Could you reproduce all of the entries below without a single change?

§ **Stored items from a collection**
>>
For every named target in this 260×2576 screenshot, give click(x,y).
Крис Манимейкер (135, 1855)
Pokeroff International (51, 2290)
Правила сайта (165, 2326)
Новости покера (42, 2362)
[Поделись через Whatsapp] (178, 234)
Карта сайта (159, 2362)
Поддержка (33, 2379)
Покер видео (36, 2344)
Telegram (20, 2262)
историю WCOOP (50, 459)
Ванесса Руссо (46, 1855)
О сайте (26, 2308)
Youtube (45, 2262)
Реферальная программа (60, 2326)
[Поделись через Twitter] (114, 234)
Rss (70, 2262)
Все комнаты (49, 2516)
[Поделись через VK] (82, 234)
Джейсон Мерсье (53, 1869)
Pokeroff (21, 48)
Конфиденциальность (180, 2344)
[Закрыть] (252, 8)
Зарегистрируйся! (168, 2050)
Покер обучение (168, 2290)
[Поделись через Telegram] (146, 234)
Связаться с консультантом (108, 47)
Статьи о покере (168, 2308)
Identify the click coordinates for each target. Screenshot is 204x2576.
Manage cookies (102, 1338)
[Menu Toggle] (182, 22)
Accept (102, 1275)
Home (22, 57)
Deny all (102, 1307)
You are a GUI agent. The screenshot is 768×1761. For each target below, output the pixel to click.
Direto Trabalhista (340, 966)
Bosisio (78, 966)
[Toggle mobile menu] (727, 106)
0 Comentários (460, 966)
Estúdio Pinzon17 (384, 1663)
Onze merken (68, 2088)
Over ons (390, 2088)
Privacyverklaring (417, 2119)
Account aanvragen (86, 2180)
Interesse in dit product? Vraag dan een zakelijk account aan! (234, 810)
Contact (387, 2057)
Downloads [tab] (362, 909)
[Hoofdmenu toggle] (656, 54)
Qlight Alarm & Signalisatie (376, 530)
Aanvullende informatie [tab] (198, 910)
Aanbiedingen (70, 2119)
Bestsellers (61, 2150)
<<
§ **Solution to this problem**
For every named target in this 260×2576 screenshot, give click(x,y).
Крис Манимейкер (135, 1855)
Pokeroff International (51, 2290)
Правила сайта (165, 2326)
Новости покера (42, 2362)
[Поделись через Whatsapp] (178, 234)
Карта сайта (159, 2362)
Поддержка (33, 2379)
Покер видео (36, 2344)
Telegram (20, 2262)
историю WCOOP (50, 459)
Ванесса Руссо (46, 1855)
О сайте (26, 2308)
Youtube (45, 2262)
Реферальная программа (60, 2326)
[Поделись через Twitter] (114, 234)
Rss (70, 2262)
Все комнаты (49, 2516)
[Поделись через VK] (82, 234)
Джейсон Мерсье (53, 1869)
Pokeroff (21, 48)
Конфиденциальность (180, 2344)
[Закрыть] (252, 8)
Зарегистрируйся! (168, 2050)
Покер обучение (168, 2290)
[Поделись через Telegram] (146, 234)
Связаться с консультантом (108, 47)
Статьи о покере (168, 2308)
Identify the click coordinates for each target. Screenshot is 204x2576.
Manage cookies (102, 1338)
[Menu Toggle] (182, 22)
Accept (102, 1275)
Home (22, 57)
Deny all (102, 1307)
You are a GUI agent. The screenshot is 768×1761. For each target below, output the pixel to click.
Direto Trabalhista (340, 966)
Bosisio (78, 966)
[Toggle mobile menu] (727, 106)
0 Comentários (460, 966)
Estúdio Pinzon17 (384, 1663)
Onze merken (68, 2088)
Over ons (390, 2088)
Privacyverklaring (417, 2119)
Account aanvragen (86, 2180)
Interesse in dit product? Vraag dan een zakelijk account aan! (234, 810)
Contact (387, 2057)
Downloads [tab] (362, 909)
[Hoofdmenu toggle] (656, 54)
Qlight Alarm & Signalisatie (376, 530)
Aanvullende informatie [tab] (198, 910)
Aanbiedingen (70, 2119)
Bestsellers (61, 2150)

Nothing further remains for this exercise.